A bright fireball streaked across the nighttime sky over eastern Texas and Oklahoma last week, and was caught on video by a police car camera.

The spectacular light show, which occurred Feb. 1, was likely caused by a car- or bus-size asteroid falling through Earth's atmosphere, Bill Cooke, head of NASA's Meteor Environment Office, told Spaceweather.com.

A number of witnesses spotted the show.

"At approximately 756 p.m. CST, over Abilene, Texas, I saw an object falling from the sky much brighter and long-lasting than anything I've seen," observer Daryn Morran told Spaceweather.com. "[The fireball] lasted close to 8 [seconds] before completely burning out. At first, it was bright white, and then started slowing down and getting brighter. Then it exploded like a firecracker artillery shell into several pieces, flickered a few more times and then slowly burned out ... awesome!!!"

The video of the fireball was captured by a camera mounted on a police car dashboard belonging to the Little River-Academy Police Department in Little River-Academy, Texas, about 70 miles north of Austin.

National Weather Service meteorologist Joe Harris, based in Fort Worth, Texas, shared with Spaceweather.com the account of another eyewitness, who reported a "double boom heard at 8:00:30 CST. [The object appeared to be] 1/2 the size of the waxing moon, and broke into two major chucks with many smaller pieces. It had a 'white plasma' (sun-colored) look with a long golden tail."

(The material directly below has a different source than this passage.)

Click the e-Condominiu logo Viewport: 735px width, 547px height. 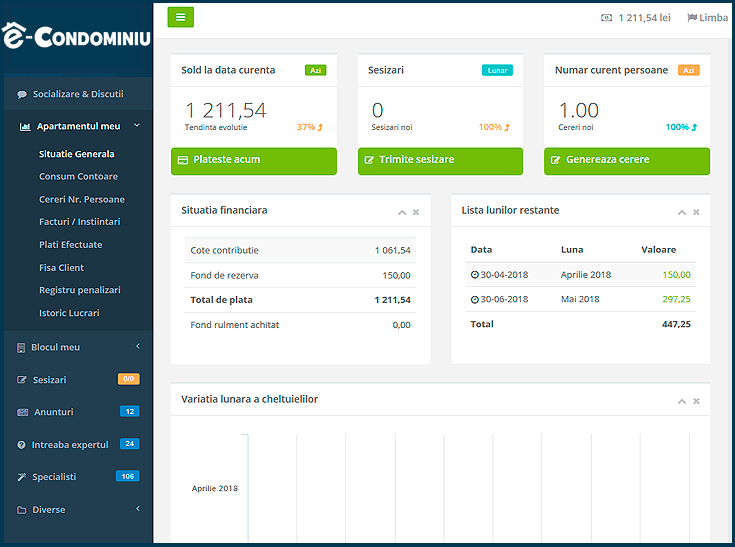click(x=76, y=37)
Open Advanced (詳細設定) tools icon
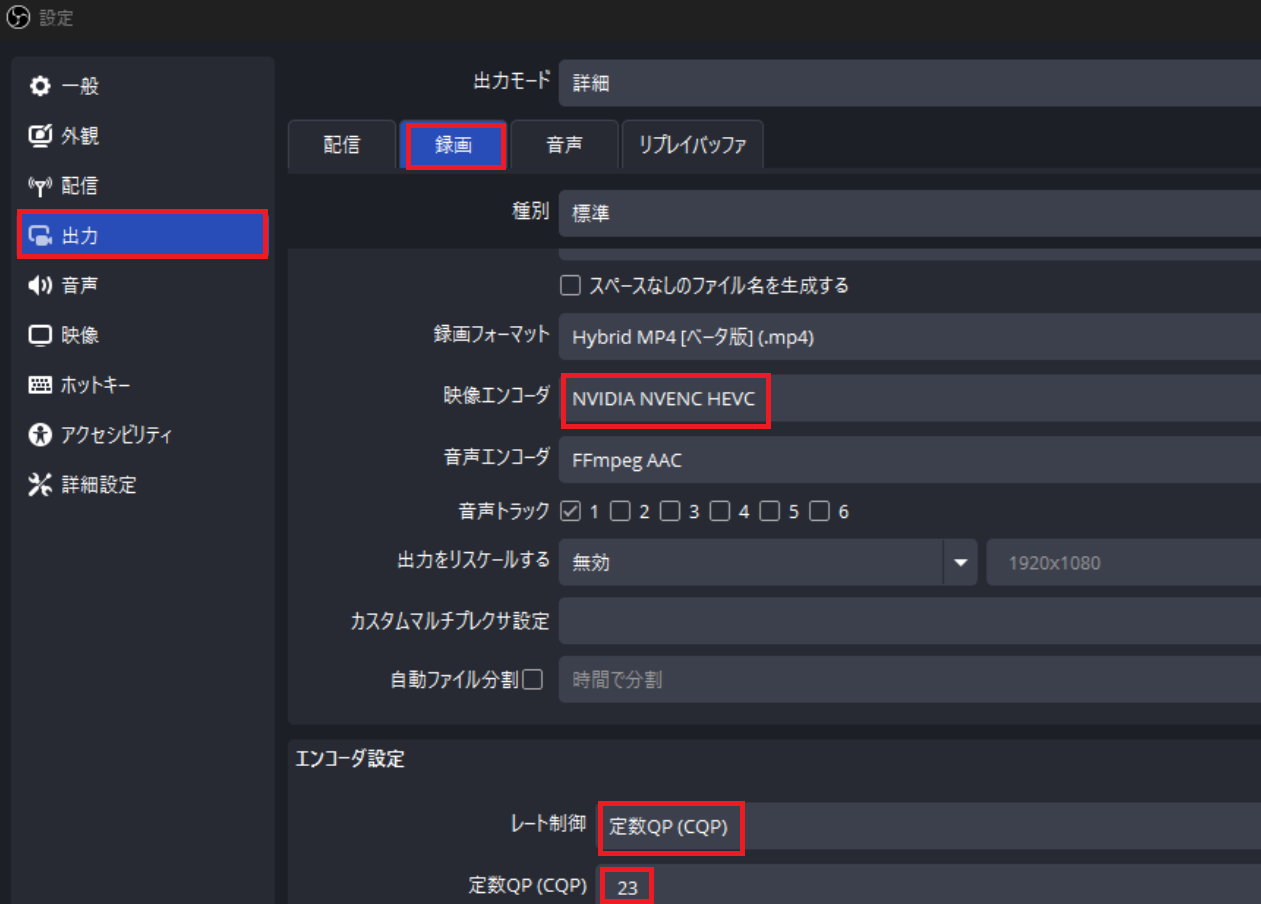This screenshot has width=1261, height=904. (x=40, y=485)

Fireballs like this are not uncommon, though they can provide a startling sight. Falling rocket debris sparked another fireball on Christmas Eve last year over Europe, while a meteor lit up the Alabama sky in October 2011, and skywatchers in the Southwestern United States were treated to a show in September.

According to the American Meteor Society, several thousand meteors of fireball magnitude travel through Earth's atmosphere every day, but many are undetected because they occur over oceans or desolate regions of the planet. Others are less visible because they happen during daylight hours. [Fallen Stars: Photos of Famous Meteorites]

The term "fireball" is given to especially bright meteors that fly through Earth's atmosphere, but when these objects are observed in space, they are called meteoroids. Only those that enter the atmosphere to create glowing streaks across the sky are labeled meteors, and any fragments that reach ground are called meteorites.